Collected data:
##########

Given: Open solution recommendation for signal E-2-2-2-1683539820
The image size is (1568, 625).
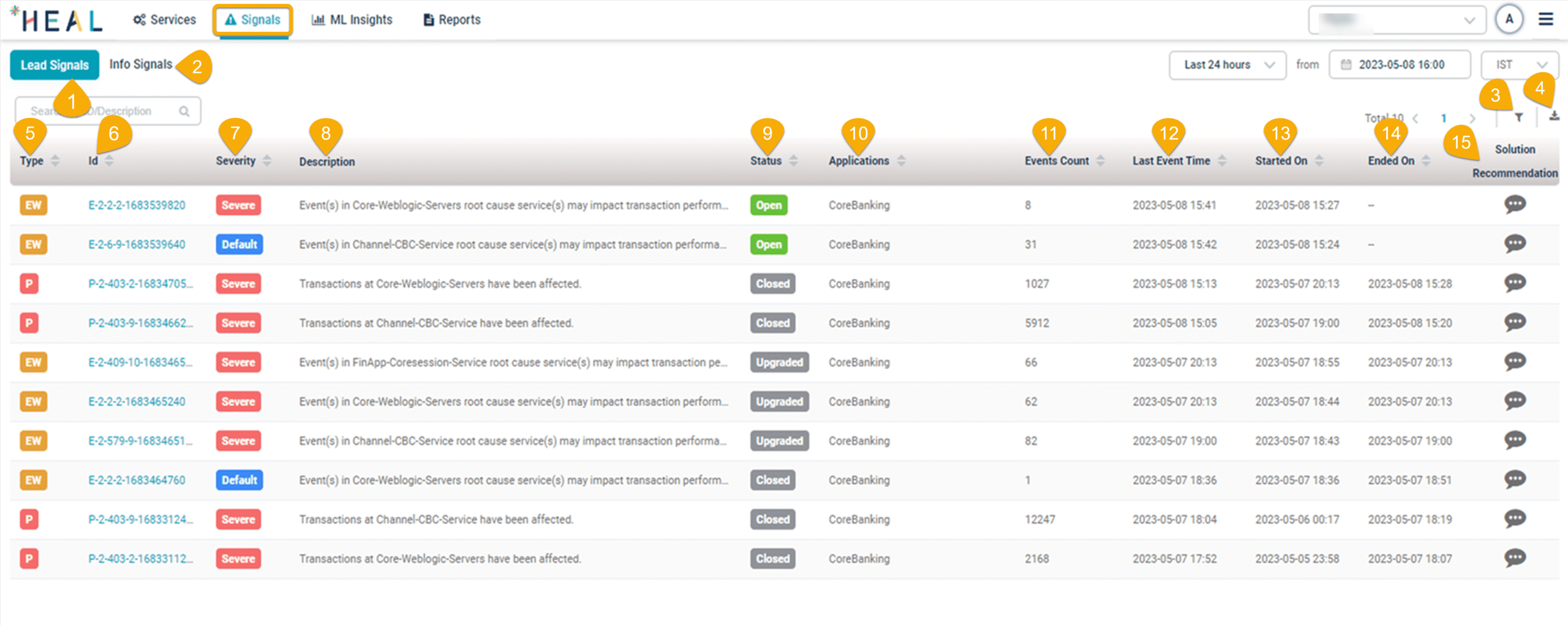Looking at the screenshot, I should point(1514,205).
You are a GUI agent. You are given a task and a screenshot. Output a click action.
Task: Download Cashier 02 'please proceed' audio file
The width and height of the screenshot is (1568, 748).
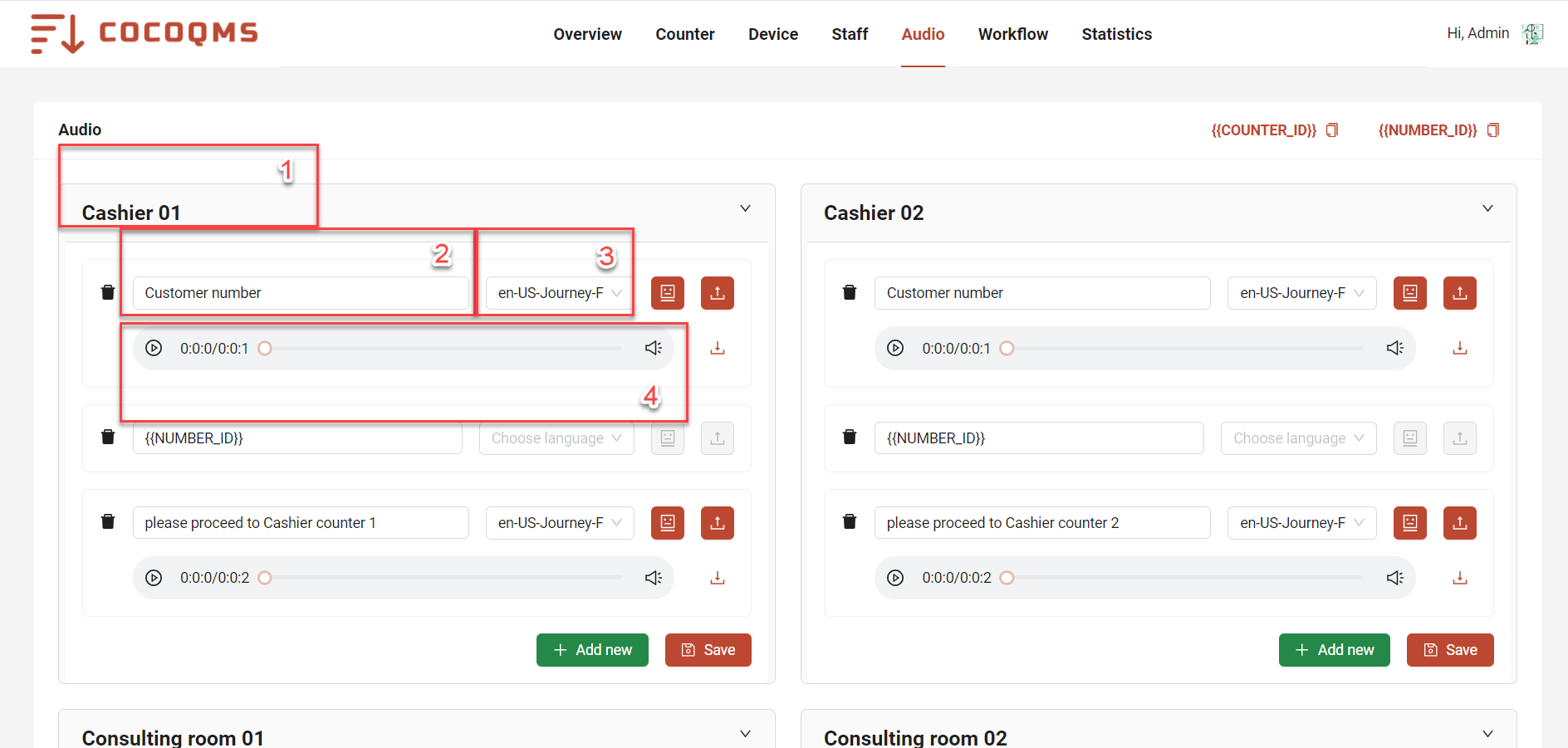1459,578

##########

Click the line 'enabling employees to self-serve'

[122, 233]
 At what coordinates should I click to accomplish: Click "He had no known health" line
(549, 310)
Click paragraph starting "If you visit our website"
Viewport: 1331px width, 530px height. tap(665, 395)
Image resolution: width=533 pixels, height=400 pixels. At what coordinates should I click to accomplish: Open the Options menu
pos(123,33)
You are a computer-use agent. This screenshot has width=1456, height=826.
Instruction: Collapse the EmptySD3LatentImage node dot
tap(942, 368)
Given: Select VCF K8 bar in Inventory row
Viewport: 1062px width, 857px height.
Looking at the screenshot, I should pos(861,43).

##########

TASK ITEM |
In the entries above, find the line holding "You are a computer-use" and the line holding "Given: Select VCF K8 bar in Inventory row", then retype exactly those two lines and every line between them, and nothing else.

SOLUTION TO THE EXERCISE |
You are a computer-use agent. This screenshot has width=1456, height=826.
Instruction: Collapse the EmptySD3LatentImage node dot
tap(942, 368)
Given: Select VCF K8 bar in Inventory row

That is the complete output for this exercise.